Your answer should be the full listing, copied word for word.

→ **Supplied entries**:
▽

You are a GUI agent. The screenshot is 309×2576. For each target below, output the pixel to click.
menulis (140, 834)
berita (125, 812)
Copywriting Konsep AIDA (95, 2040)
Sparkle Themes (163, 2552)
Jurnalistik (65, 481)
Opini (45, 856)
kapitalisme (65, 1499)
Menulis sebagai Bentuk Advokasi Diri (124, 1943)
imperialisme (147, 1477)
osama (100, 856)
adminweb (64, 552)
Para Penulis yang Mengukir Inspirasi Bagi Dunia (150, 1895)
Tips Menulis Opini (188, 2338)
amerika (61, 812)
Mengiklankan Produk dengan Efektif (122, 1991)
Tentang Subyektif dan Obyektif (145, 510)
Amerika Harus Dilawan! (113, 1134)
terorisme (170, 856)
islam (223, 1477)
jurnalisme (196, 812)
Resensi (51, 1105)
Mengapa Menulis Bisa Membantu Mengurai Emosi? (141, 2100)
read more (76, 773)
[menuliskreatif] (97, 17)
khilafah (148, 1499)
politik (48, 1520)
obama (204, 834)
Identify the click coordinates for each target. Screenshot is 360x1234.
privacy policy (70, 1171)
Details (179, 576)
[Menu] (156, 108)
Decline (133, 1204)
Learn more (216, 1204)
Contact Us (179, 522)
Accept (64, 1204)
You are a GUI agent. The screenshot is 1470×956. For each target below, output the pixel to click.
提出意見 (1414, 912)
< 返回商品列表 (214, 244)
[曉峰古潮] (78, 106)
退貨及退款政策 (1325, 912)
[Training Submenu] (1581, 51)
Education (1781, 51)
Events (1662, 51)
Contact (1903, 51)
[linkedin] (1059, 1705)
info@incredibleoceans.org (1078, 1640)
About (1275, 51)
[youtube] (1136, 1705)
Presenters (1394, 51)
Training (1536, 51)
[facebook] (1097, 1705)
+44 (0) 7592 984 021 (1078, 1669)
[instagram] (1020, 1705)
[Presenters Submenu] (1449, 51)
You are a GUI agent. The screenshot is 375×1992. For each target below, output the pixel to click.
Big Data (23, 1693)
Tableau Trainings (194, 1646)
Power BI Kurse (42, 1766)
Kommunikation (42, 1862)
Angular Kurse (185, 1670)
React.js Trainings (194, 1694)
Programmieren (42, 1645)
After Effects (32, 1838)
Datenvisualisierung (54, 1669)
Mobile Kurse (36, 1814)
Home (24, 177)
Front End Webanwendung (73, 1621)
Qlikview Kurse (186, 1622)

△

→ **Exercise answer**:
You are a GUI agent. The screenshot is 309×2576. For each target below, output the pixel to click.
menulis (140, 834)
berita (125, 812)
Copywriting Konsep AIDA (95, 2040)
Sparkle Themes (163, 2552)
Jurnalistik (65, 481)
Opini (45, 856)
kapitalisme (65, 1499)
Menulis sebagai Bentuk Advokasi Diri (124, 1943)
imperialisme (147, 1477)
osama (100, 856)
adminweb (64, 552)
Para Penulis yang Mengukir Inspirasi Bagi Dunia (150, 1895)
Tips Menulis Opini (188, 2338)
amerika (61, 812)
Mengiklankan Produk dengan Efektif (122, 1991)
Tentang Subyektif dan Obyektif (145, 510)
Amerika Harus Dilawan! (113, 1134)
terorisme (170, 856)
islam (223, 1477)
jurnalisme (196, 812)
Resensi (51, 1105)
Mengapa Menulis Bisa Membantu Mengurai Emosi? (141, 2100)
read more (76, 773)
[menuliskreatif] (97, 17)
khilafah (148, 1499)
politik (48, 1520)
obama (204, 834)
Identify the click coordinates for each target. Screenshot is 360x1234.
privacy policy (70, 1171)
Details (179, 576)
[Menu] (156, 108)
Decline (133, 1204)
Learn more (216, 1204)
Contact Us (179, 522)
Accept (64, 1204)
You are a GUI agent. The screenshot is 1470×956. For each target below, output the pixel to click.
提出意見 (1414, 912)
< 返回商品列表 (214, 244)
[曉峰古潮] (78, 106)
退貨及退款政策 (1325, 912)
[Training Submenu] (1581, 51)
Education (1781, 51)
Events (1662, 51)
Contact (1903, 51)
[linkedin] (1059, 1705)
info@incredibleoceans.org (1078, 1640)
About (1275, 51)
[youtube] (1136, 1705)
Presenters (1394, 51)
Training (1536, 51)
[facebook] (1097, 1705)
+44 (0) 7592 984 021 (1078, 1669)
[instagram] (1020, 1705)
[Presenters Submenu] (1449, 51)
You are a GUI agent. The screenshot is 375×1992. For each target below, output the pixel to click.
Big Data (23, 1693)
Tableau Trainings (194, 1646)
Power BI Kurse (42, 1766)
Kommunikation (42, 1862)
Angular Kurse (185, 1670)
React.js Trainings (194, 1694)
Programmieren (42, 1645)
After Effects (32, 1838)
Datenvisualisierung (54, 1669)
Mobile Kurse (36, 1814)
Home (24, 177)
Front End Webanwendung (73, 1621)
Qlikview Kurse (186, 1622)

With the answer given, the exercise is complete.